**What is expected:** Once the line containing "Activate the Hand tool" is located, output it and every line after it through the end of the records, exactly as written and nothing else.
-- Data to examine follows --
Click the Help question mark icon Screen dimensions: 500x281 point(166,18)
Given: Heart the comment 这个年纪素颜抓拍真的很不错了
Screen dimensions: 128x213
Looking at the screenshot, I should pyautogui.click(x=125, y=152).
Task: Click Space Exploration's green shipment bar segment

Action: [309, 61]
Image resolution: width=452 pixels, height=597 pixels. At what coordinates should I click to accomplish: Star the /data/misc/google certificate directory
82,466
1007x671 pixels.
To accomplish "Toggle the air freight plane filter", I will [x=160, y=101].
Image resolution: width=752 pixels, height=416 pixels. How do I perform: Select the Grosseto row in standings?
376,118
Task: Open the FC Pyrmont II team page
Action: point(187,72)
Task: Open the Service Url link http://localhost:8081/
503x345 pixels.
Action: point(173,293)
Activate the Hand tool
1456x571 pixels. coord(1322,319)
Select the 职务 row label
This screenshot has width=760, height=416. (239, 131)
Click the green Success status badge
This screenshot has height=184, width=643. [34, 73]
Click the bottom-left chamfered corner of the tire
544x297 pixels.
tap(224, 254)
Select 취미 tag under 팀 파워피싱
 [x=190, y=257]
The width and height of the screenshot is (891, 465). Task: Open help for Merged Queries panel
-- Data to examine concluded --
**Solution below:**
Activate the Hand tool
1456x571 pixels. coord(1322,319)
Select the 职务 row label
This screenshot has width=760, height=416. (239, 131)
Click the green Success status badge
This screenshot has height=184, width=643. [34, 73]
Click the bottom-left chamfered corner of the tire
544x297 pixels.
tap(224, 254)
Select 취미 tag under 팀 파워피싱
 [x=190, y=257]
The width and height of the screenshot is (891, 465). Task: Open help for Merged Queries panel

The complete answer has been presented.